Good Jeans

'Queen of Jeans' Diane Gilman Talks Shop

HSN's longest running and number one fashion personality has built an empire out of selling jeans to the baby boomer generation.

By Heather Dunhill July 20, 2018

Diane Gilman

Image: Courtesy Photo 

Tele-retail fashion pioneer Diane Gilman built an empire out of selling jeans to the baby boomer generation. Not to mention she's currently Home Shopping Network’s longest running and No. 1 fashion personality, and the No. 2 vendor across all categories. Impressive, too, that her brand brings in more than $150 million in sales annually and has sold more than 9.5 million pairs of jeans to date. Well-done, Diane!

But c'mon. You don't get that far and that successful without knowing what women want. And Diane has hit on it more than once in this lifetime. While still in college, she opened a store on Melrose Avenue in Los Angeles that earned her an A-list clientele of Hollywood starlets. Throughout the 1960s and '70s, she designed custom denim for some of the music industry’s biggest stars. Then she relocated to New York City in the early 1980s and launched a collection of washable silks, the first of its kind in North America, which was quickly picked up by several major department stores. Her DG2 jeans' HSN debut was an instant success and sold 5,000 pairs within two minutes. She has since developed a loyal fan base and moves 200,000 pairs of jeans in a single shopping session (!).

Let's catch up with this indomitable femme to talk everything from how to shun stereotypes to the day Cher walked into her store in L.A.

Gilman with her jeans on HSN.

How did you get into the jeans biz?

I often say my jeans saved my life, and the truth is, they've saved my life twice. First, in the 1960s, I started designing jeans as my Clarion Call of Freedom—at last, I could break out of the safe, cookie-cutter designs of the 1950s. Hand embroidery, dyes and rinses, rock 'n' roll ragged edges—that tough and sexy look represented rebellion and freedom.

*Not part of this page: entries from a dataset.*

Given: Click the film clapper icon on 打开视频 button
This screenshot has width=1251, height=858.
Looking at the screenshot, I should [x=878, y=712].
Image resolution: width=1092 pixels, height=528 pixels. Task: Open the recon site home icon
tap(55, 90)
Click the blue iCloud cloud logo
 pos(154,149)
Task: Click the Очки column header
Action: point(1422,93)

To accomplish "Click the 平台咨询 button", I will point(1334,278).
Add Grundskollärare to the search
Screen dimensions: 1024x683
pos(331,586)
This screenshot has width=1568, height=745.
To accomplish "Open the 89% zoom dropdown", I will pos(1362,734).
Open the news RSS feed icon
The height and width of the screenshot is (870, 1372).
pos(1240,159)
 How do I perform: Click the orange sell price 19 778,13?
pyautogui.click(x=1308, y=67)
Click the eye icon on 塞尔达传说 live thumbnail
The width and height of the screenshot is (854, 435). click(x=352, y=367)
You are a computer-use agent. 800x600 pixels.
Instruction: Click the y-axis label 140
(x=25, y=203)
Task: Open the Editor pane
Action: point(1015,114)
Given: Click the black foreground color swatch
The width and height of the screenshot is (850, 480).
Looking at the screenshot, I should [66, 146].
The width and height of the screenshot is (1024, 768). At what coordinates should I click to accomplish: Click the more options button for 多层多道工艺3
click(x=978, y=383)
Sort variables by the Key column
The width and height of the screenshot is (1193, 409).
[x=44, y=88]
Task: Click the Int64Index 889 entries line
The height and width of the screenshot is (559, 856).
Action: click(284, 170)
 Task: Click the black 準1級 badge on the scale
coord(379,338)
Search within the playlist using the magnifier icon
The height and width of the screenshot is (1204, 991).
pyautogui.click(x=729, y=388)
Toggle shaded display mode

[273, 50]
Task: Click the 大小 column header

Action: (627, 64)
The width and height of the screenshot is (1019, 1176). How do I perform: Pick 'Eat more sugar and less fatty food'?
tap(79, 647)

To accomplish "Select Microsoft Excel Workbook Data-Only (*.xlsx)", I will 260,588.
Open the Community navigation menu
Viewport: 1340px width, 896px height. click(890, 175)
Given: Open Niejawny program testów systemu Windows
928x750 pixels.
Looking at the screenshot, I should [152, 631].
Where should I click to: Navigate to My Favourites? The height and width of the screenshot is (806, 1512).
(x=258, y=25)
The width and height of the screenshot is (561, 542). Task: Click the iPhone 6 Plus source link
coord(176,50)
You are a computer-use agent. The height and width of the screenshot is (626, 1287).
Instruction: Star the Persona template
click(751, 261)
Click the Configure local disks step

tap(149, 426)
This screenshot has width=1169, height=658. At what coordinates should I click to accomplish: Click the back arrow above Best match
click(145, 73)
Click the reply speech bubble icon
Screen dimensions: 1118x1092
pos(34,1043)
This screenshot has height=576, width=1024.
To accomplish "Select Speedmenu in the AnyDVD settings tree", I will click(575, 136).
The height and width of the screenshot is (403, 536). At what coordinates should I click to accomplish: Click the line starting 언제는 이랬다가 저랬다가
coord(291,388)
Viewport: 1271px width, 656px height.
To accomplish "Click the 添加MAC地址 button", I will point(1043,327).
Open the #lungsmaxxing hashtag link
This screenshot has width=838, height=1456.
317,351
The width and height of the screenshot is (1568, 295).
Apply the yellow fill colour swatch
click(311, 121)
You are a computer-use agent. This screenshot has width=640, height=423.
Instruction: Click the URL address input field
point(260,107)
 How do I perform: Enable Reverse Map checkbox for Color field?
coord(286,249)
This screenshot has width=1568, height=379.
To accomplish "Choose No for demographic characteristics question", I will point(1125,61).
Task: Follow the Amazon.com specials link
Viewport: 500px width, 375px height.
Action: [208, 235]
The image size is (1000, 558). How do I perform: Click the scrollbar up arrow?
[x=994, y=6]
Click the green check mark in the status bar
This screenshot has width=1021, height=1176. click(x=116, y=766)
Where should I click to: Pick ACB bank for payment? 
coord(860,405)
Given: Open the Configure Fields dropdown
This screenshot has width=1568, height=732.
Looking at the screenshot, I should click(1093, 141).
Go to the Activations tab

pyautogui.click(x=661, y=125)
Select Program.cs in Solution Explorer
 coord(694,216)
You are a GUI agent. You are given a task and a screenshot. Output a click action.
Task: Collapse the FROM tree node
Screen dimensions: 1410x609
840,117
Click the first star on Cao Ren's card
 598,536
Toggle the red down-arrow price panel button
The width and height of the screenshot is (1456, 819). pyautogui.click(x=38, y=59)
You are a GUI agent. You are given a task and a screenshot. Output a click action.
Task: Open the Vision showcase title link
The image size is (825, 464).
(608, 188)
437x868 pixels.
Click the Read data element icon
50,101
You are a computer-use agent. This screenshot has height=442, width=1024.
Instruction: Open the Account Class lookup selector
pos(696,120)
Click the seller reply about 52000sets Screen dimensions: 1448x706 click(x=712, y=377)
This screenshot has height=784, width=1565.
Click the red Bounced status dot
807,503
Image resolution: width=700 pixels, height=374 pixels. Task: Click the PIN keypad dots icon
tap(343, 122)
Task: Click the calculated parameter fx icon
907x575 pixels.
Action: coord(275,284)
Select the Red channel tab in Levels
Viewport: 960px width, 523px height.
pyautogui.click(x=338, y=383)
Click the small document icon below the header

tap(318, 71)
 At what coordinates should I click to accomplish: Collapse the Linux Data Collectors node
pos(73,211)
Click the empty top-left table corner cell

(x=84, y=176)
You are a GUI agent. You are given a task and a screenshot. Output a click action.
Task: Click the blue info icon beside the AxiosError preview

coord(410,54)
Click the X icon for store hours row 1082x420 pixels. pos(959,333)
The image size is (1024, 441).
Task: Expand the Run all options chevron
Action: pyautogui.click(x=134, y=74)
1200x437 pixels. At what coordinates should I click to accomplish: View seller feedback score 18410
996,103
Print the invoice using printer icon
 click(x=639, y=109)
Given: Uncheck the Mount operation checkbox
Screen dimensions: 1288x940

Decades later, when I was in my late 50s, I sought rebellion and freedom again—this time from the matronly fashions women of my age were being offered as our only choice. I longed to feel sexy again. I longed to feel good in my jeans, like I did in the '60s. This led me to create jeans with stretch and style and new technology that make baby boomer women look and feel great. My DG2 jeans represent hope in a pant leg.

You’ve designed custom denim for some major names like Cher, Janis Joplin and Jimi Hendrix.  Is that intimidating in any way, or did you see it all as just another day?

Yes and no. When I designed jeans for Janis, she was just starting her career. I met her at her very first audition for record agents, at the famous Whisky A Gogo on the Sunset Strip‎. She was a brilliant wild child, the perfect model for my handmade jeans. Designing for her was fascinating, but not intimidating.

On the other hand, when Cher pulled up to the Los Angeles clothing store I had with a couple friends in 1967—called I'm a Hog for You, Baby—in her chauffeured white Rolls-Royce, that was intimidating. She took a look around, then yelled out, "Sonny!," and they bought out our entire store of A-line hippie dresses.

What advice would you give to other women who want to launch a brand?

Go with your heart, not your mind. Powerful, deeply personal niche ideas are where success and growth is today. My brand is a perfect example. I had very personal fashion needs as a middle-aged woman. I wanted to wear jeans and feel good about my body again, and I believed millions of women must have been experiencing the same frustrations. That intuition built a $100 million brand.

What's one thing do you wish you could have a do-over on?

That's a tough one. Maybe I wish I would have recognized my own power earlier in my life, but then again, having my greatest success come later in life—selling 10 million pairs of jeans and building a denim empire in my 60s—has a very special and uniquely satisfying quality to it.

What advice would you give women when it comes to their denim collection?

Go for a fashion statement, but assess what‎ you want and need. I think, many times, we get too caught up in runway rather than reality.  

I love how your book, Good Jeans: 10 Simple Truths about Feeling Great, Staying Sexy & Aging, addresses feminine stereotypes—what mistakes do you think women make when it comes to aging?

Many women give in to the myth that aging equals old, and nothing could be further from the truth. Women today have so many fashion and beauty options to reshape the vision of what 50, 60, 70 and beyond looks like. It's important to own where you're at. Give yourself permission to write your own rule book and love yourself.

It may sound corny, but ‎I have made my own rules my whole life, and I am in the middle of transforming my look and life yet again. After six months of chemotherapy for breast cancer that my doctors tell me will be completely cured by year's end, I lost my signature auburn hair. I depended on my long mane of hair—in red, the color of my youth—to make a fashion statement.  But when it was gone, I decided to create a new signature. My hair has started growing back in and it's pure white! To my surprise, I love it. I look at it as an opportunity to put together a new, individual look—one that's still chic, sexy and me.